From Valledupar to Riohacha
I am in Valledupar, capital of the Cesar department in north-eastern Colombia and I want to go to Riohacha, capital of the La Guajira department in outermost north-eastern Colombia. It is a distance of around 200 kilometers, around 4 hours travel time due to a spare network of roads and many stops along the way. Apparently there is not enough demand for the trip, to arrange larger vehicles at set times. This is surprising, since the network of regional buses in Colombia is otherwise very dense, at least when it comes to larger cities (like these two). So while I am told at the bus terminal that there is no such connection, I should go instead to the front of the terminal and try my luck there.
The market will solve this
Because apparently, demand is high enough to fill up a small car every half hour with enough paying passengers, who want to go far enough in the same direction to make a trip worth it. The service is more expensive than the price for a comparable route with the bus, but in return it takes you “door to door”. Delivery of goods is also possible. As passengers and goods leave the vehicle along the route, other ones are picked up along the way. In an ideal case, the capacity of the vehicle is exhausted at all time, so that it is as profitable as possible. Many individual cars travel simultaneously on the same routes, but they know each other and work together. In order to keep the profit margins as high as possible, the timetables are adjusted on the fly, when the vehicles meet at junctions and exchange passengers spontaneously. The fares are redistributed between the drivers and the luggage is reloaded between their cars.
Efficiency and trust
Running business with scarce resources requires efficiency more than anything else. Working vehicles and cell phones are necessary. However, no expendable resources are wasted on tickets, inflexible timetables, standardized vehicles, uniforms, centralized communication and so on. Customer security, responsibility and transparency of the service are replaced by cost neutral (but nevertheless very valuable good) trust. You trust that the fares you have paid will be exchanged correctly, that there will be no misunderstandings about your destination, that you will actually be picked up by another car at the corner where you were dropped off, that your deliveries will be handled carefully, etc. Not only is trust an essential prerequisite for everything to run smoothly and efficiently, but it is also a prerequisite for people to make use of the service.

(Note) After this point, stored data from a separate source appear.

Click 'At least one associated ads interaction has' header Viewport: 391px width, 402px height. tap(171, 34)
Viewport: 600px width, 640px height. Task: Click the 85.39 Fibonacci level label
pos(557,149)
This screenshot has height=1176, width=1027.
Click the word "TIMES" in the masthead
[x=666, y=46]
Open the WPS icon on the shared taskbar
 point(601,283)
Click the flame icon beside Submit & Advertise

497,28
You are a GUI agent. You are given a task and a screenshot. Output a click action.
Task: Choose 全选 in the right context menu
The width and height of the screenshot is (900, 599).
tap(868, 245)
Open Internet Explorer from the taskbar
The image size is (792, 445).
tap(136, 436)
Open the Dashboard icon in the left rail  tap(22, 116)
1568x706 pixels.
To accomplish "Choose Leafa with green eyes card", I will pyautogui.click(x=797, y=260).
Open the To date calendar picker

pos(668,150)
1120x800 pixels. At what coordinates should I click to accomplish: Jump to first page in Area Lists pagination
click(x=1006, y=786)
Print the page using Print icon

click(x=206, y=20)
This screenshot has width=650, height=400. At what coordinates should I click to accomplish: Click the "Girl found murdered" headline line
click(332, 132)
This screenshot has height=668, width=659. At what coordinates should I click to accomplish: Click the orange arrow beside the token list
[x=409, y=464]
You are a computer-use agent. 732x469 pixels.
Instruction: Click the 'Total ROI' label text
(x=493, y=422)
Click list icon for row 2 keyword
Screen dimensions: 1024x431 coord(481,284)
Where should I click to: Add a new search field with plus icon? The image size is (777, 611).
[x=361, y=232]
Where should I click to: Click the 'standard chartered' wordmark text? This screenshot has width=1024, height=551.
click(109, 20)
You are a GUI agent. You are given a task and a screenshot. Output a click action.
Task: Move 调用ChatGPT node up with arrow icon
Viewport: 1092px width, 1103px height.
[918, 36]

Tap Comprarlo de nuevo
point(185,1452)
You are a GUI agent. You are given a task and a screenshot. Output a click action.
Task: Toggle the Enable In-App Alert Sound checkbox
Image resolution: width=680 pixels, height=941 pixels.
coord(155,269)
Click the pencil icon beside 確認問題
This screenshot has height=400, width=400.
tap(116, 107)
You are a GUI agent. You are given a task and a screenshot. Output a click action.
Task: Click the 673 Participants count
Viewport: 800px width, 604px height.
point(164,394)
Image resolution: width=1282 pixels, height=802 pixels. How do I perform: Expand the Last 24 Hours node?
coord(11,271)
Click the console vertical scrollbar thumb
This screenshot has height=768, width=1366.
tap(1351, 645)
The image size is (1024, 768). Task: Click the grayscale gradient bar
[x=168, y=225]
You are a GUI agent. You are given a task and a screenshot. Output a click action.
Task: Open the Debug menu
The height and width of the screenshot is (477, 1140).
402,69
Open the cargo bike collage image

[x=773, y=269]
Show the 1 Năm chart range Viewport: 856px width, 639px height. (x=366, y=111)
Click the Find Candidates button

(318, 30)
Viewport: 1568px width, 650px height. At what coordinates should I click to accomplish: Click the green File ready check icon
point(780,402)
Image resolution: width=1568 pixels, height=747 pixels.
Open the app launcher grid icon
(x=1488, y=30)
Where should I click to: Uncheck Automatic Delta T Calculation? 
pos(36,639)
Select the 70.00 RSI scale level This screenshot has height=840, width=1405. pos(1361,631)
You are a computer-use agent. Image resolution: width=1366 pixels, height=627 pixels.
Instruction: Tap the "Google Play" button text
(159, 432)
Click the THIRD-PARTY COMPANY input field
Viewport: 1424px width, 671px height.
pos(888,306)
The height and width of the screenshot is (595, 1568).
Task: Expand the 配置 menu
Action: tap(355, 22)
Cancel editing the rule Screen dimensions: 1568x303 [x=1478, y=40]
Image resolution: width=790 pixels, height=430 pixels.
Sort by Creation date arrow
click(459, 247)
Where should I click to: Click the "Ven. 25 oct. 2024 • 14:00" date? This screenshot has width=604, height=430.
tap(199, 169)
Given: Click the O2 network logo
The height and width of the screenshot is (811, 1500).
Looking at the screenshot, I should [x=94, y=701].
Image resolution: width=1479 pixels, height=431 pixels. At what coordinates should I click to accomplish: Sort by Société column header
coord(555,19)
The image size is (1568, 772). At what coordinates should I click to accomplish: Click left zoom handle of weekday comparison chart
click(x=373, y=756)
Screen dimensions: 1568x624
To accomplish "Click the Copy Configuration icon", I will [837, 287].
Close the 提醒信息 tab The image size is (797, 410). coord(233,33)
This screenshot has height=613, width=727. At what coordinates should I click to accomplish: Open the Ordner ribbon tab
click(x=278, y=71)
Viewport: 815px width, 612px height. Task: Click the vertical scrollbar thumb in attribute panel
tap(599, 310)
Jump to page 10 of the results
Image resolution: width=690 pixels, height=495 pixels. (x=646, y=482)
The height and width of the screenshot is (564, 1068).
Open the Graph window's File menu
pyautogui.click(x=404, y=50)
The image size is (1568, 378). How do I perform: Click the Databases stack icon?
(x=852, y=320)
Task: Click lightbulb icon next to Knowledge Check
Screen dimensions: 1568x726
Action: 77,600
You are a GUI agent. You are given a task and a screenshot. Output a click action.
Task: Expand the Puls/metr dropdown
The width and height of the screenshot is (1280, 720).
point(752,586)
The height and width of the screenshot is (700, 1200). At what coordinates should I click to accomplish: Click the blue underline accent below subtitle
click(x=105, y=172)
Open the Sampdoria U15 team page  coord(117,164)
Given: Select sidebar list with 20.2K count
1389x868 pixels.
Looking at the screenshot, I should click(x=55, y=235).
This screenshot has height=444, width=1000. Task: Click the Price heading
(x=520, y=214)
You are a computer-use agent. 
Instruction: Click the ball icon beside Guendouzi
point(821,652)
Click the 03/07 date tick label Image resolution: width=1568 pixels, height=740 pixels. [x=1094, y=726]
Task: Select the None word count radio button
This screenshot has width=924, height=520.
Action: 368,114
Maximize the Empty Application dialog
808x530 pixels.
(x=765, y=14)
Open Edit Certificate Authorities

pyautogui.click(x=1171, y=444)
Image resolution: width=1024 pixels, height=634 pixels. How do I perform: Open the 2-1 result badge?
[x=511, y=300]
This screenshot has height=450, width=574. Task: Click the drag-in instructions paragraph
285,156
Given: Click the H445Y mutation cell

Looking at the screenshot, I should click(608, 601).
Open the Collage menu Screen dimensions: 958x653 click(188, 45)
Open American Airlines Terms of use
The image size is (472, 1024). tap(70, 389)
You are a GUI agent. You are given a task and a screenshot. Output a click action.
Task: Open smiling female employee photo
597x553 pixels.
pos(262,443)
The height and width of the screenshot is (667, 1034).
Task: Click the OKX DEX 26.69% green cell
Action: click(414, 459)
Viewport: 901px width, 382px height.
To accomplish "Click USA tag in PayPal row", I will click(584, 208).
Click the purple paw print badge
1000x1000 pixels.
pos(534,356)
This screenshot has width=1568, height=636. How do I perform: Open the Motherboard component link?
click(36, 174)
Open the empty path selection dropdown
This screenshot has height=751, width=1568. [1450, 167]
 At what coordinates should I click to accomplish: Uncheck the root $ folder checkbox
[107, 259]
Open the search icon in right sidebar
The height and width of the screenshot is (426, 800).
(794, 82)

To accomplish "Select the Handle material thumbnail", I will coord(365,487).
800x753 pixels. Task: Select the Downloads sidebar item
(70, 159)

Eurocentrism and the state
On few issues Eurocentrism is still as blatant and persistent as on the assessment of statehood and regulation in “the countries of the global south”. The genesis of the “modern” nation state in Europe is shaped by the Eurocentric view of the colonial era in that it occurred. Eurocentrism was central in organizing and legitimizing the economic exploitation of the colonies, which provided the basis for industrialization, “modernity” and European prosperity. In the colonies meanwhile, these parts that were easy to control and govern were viewed as good, civilized and productive, while those parts that evaded control and were less understood were generally viewed as evil, dangerous and unproductive. From a subjective perspective this may have seemed that way, but objectively of course it was not necessarily in the interest or for the benefit of every colonized person to be administered as intensely as possible by the European colonial power.
Eurocentrism and informality
After the independence of the newly created “developing countries”, “strong institutions” have ever since been defined as a central goal in the context of development aid. Not only is this quite unimaginative, but above all it ignores the socio-cultural, economic and political genesis of post-colonial states. Working life in today’s Europe, for example, is highly regulated with its many labor, property and tax laws. It is legally not possible to regularly receive money for an activity or product without some kinds of conditions that have to be complied. In contrast, worldwide there is the “informal” economy (or underground economy). The term itself suggests a kind of state of emergency, a crossing of limits, the beyond, for example referring to someone who prepares something to eat at home and sells it on the street, or who transports people from A to B for a fee without this being accounted for externally. In Latin America and North Africa, the informal economy employs around 50% of all working people. In some countries in Asia and sub-Saharan Africa it is up to two thirds.
We are where the top is!
According to the Eurocentric credo differences are not viewed as differences but as deficiencies. Informality is interpreted as both a cause and an outcome of development deficits. Informality certainly has many disadvantages and unresolved problems compared to a “formalized” economy, but usually there are good reasons, for its existence. Not only is it the oldest and continuous form of economy, but it offers a livelihood to a significant amount of people, that otherwise wouldn’t have one and fulfills infrastructural and socio-economic functions beating the competition. Informality covers supply with food, basic goods, local and long-distance public transport, tourism and even urban development, when entire districts are created informally. On the one hand, the state loses tax money and control, which it could have ideally used for the common good, on the other hand, a feeling of togetherness and trust is cultivated in the community, with which it can autonomously face even major challenges.